There are some things technology can’t replace

Ben Compton
Ben Compton

Since my parents ran a rather large business, the office in our home was the most serious room in the house.

Both my parents had their own desks and there were file cabinets everywhere. So growing up, I learned how to operate various office machines and how to properly organize material so it could be found later. My homework was done on mom’s electric Corona typewriter. I could whiz through files to find important bits of information. All my reports were done according to notes taken in outline form. This has come in quite handy my whole life.
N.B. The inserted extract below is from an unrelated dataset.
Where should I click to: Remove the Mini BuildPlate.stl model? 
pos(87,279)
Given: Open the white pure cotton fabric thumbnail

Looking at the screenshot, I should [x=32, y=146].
But one of the very last things we got — not until I was high school — was a home computer. And even then, only Mom ever used it. It was a Commodore 64 and Dad never, ever so much as glanced at the thing.

“Paper and pen is all you’ll ever need,” he would say.

I remember when we were told that thanks to the computer, forests would be spared as we used less and less paper. To the contrary, we now have doubled, doubled and then doubled again how much paper we use in schools and offices around the world, all thanks to the computer.

I use computers every day. My job requires that I sit in front of two monitors, flying between more than a dozen programs every few minutes. When I get home, I fire up my laptop to scan the news, touch base with extended family, check my bank account and write these columns. Next to me, my wife is on hers doing her homework. My two high schoolers each have their own laptops to bang out their work.

And yet despite all that, I detest them. Perhaps some of my Dad rubbed off on me, but I think that with every convenience they bring into our lives, they have created a dozen more problems.

I remember when “lost a file” meant somebody had either put it back in the file cabinet out of order or had forgot to put it back after using it. A quick look through the drawers or on a couple desks and, voila! There it is! Not now. Now, “losing a file” means tough cookies. You’ll never see it again. It’s lost, floating around somewhere in cyberland. The only chance you have of ever finding it is if some tech geek somewhere can dig through your computer and perhaps find it. And if he does, maybe it’s been “corrupted.” What the heck is a “corrupted” file? Does that mean it has started extorting other files? Is it running illegal operations within my laptop? And how did it get that way?

My desk never had a “system crash.” I never accidentally deleted my pad of yellow paper, and I never had to worry about running out of memory. (OK, maybe that last one is starting to come true in the last couple years. I do indeed feel as though my brain is full. Oh well, I’ll just start “dumping” the unimportant things in order to make more room. Like the summer I spent trying to dress like the guys on “Miami Vice,” for instance. I’d be more than happy to purge that from my memory banks.)

I can honestly say that I wouldn’t have a problem with more pens, paper and file cabinets in the world and fewer computers. I trust the paper I have locked up in a drawer to always be there far more than I trust some bit of electronic data to remain in this plastic box full of wires, chips and whatever else is in there. On more than one occasion I’ve lost everything thanks to some virus or whatever it was that locked it up tight. And those are the times that I dream about rebooting it the same way my dear old Uncle Mike talks about rebooting a computer.

“Did you try re-booting it?”

“Oh yes, indeed I did. Several times as a matter of fact. With my steel-toed.”

“You really should delete your cookies.”

“Delete my cookies? What’s that gotta do with this stupid computer? Are you sure you know what you’re doing?”

“Perhaps it just overheated. Let it cool down for a while then try again.”

“Sure. Good idea. I thought the same thing. That’s why, after booting it and then re-booting it a half-dozen times, I left it out in the yard overnight in the snow. Should be nice and cool by now. Hold on, let me go dig it out.”

“Did you try to send out a ping?”

“Yep. Used my .22 and pinged it several times. And I gotta say, I feel much better now.”

Oh, well. I may not like them, but I’ve come to accept that they are a necessary part of our modern lives. And so, grumbling and griping, I have forced myself to stay on top of the technology as best I can. Can’t have the kids write me off as a relic just yet, after all.

Ben Compton is a Palmer resident and publishes his column as “Compton’s Corner,” the same title used by his grandmother, Phyllis Compton, a longtime Frontiersman columnist.